Today is the first Mother's Day that we'll share together, and the only one we'll share where you are mine and only mine. These fleeting months where you depend completely on me and I am the only person who knows you - REALLY knows you - are something to be treasured. I love each and every second spent with you, and celebrate every kick and nudge. Today, you take my breath away literally as you encroach on space formerly occupied by my lungs, and in just a short period of time I'll glimpse your (likely chubby-cheeked) face for the first time and you'll take my breath away in an entirely different way. Soon enough, I'll have to share you with the world. You will be independent. I'll share you with your dad, your grandparents, your aunts and uncles, your classmates, your friends, and before I know it you'll be sharing your own life with someone who will teach you a meaning of love that you've never known before. But for today, you are mine. And I am savoring it. Though you won't always belong to just me, I will always be your mama. Even if we're lucky enough to give you siblings, your place in my heart won't diminish.

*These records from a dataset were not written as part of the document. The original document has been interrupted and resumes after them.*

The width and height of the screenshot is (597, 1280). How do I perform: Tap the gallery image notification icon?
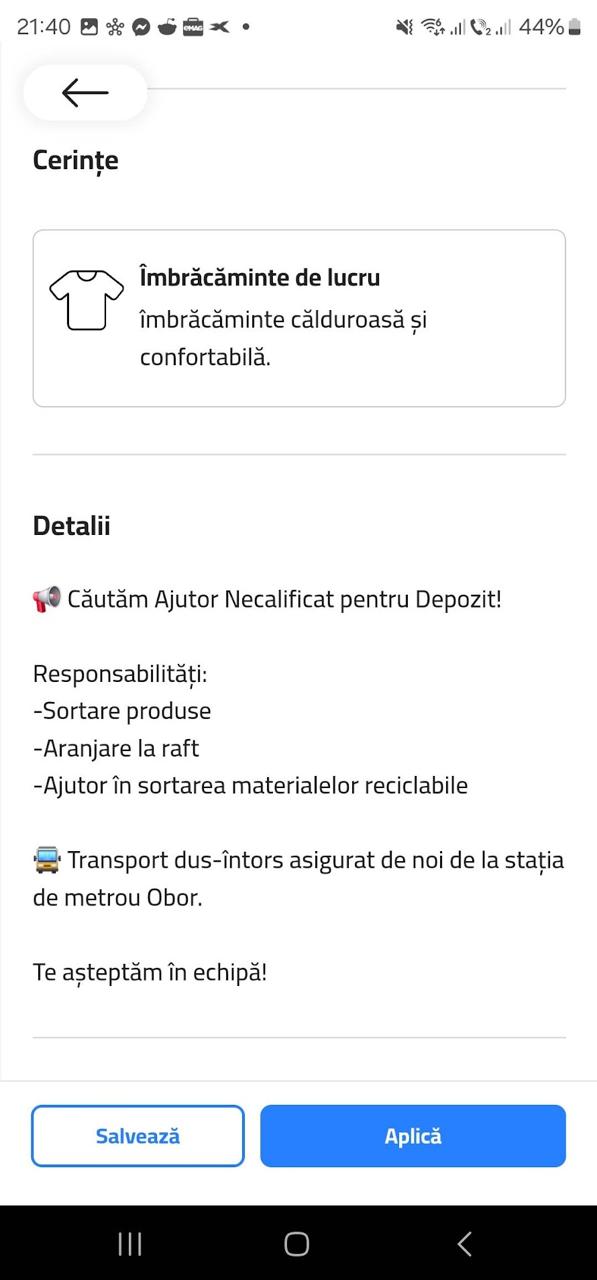click(89, 27)
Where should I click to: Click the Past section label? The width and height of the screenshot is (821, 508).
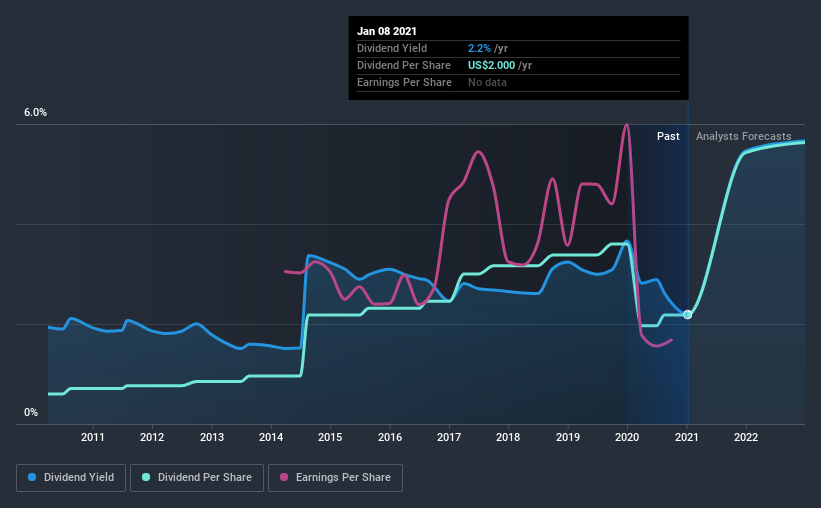click(668, 136)
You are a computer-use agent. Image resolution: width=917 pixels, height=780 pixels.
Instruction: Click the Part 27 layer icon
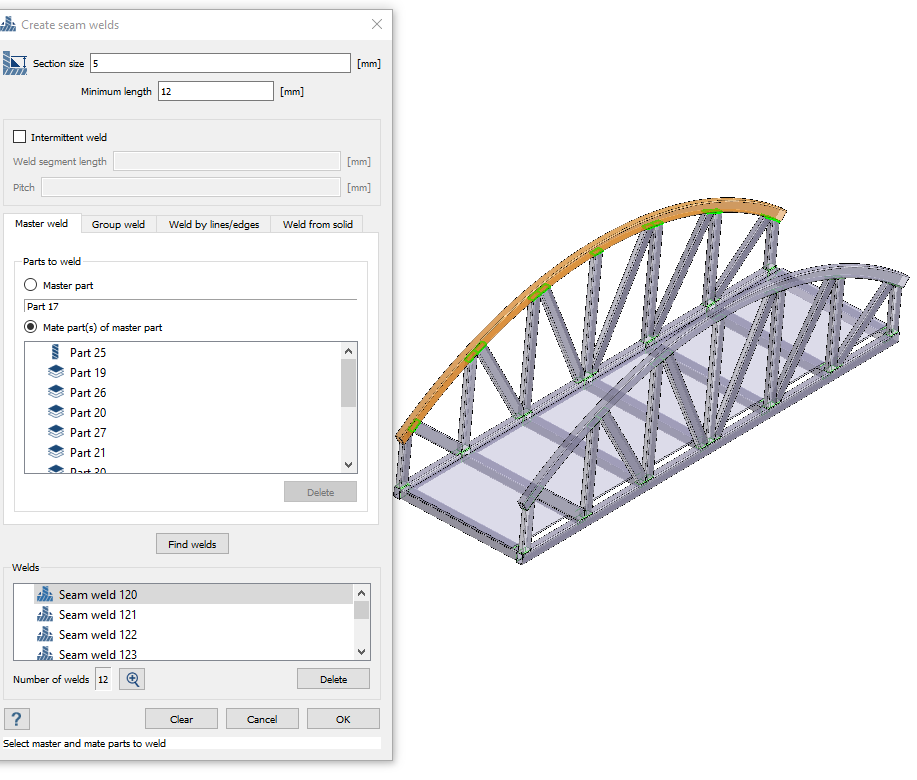(x=56, y=433)
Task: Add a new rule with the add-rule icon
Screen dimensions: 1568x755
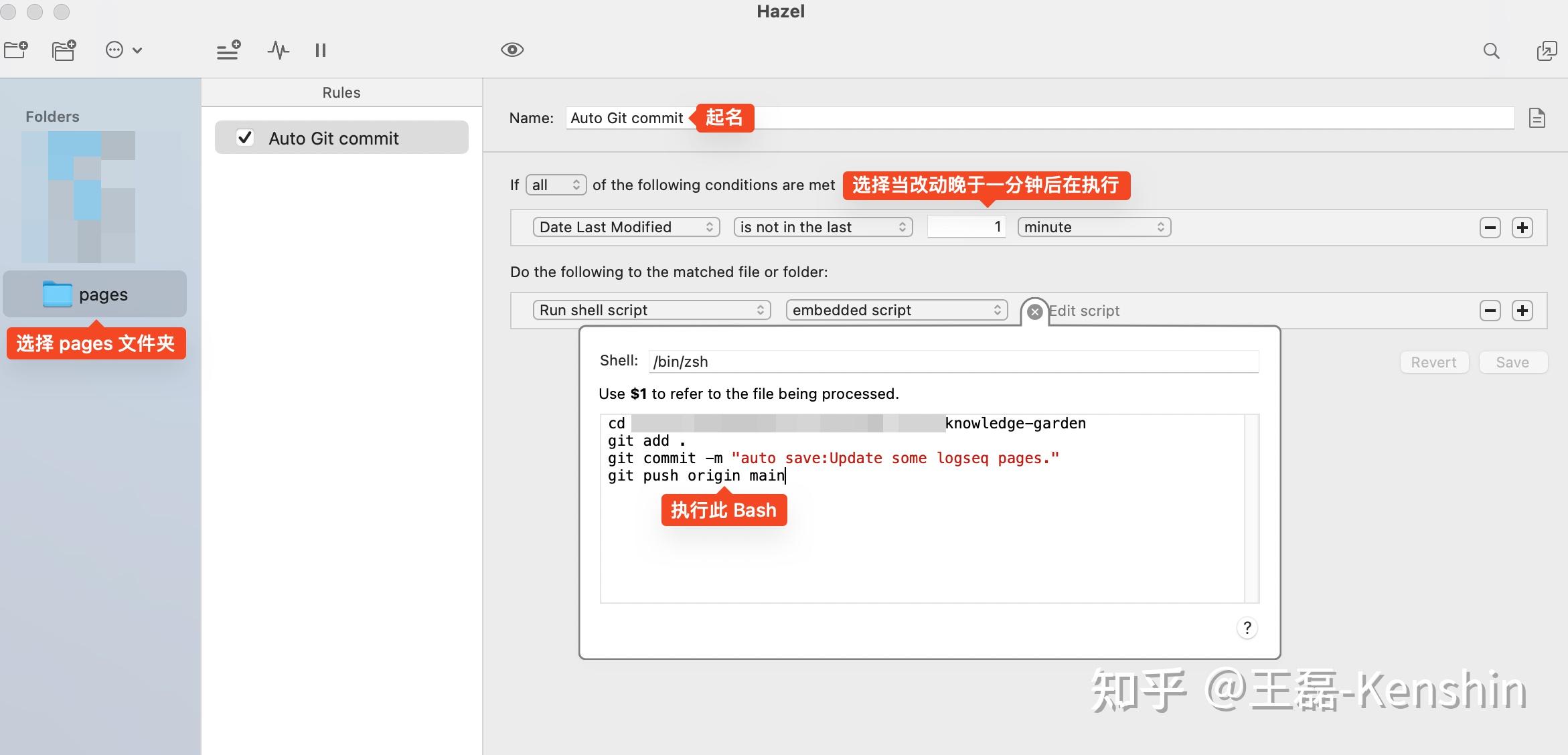Action: coord(228,50)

There are many things I want for you and so many things I want to tell you, though I know you'll truly only learn them by living your life to the fullest. But I'll still share a few.

I have so many hopes and dreams for you, baby girl, interspersed with fears. The world can be an amazing place. And the world can be a harsh place. My wish for you is that you celebrate the wonders of the world and work to overcome the bad. I want you to reach for the stars. I want you to be kind to others, even when society isn't. I want you to fight for the little people. I want you to dream big and always be proud of who you are. If a time comes when you doubt yourself, remember I believe in you. I hope you live a thoughtful life full of love, passion, and learning.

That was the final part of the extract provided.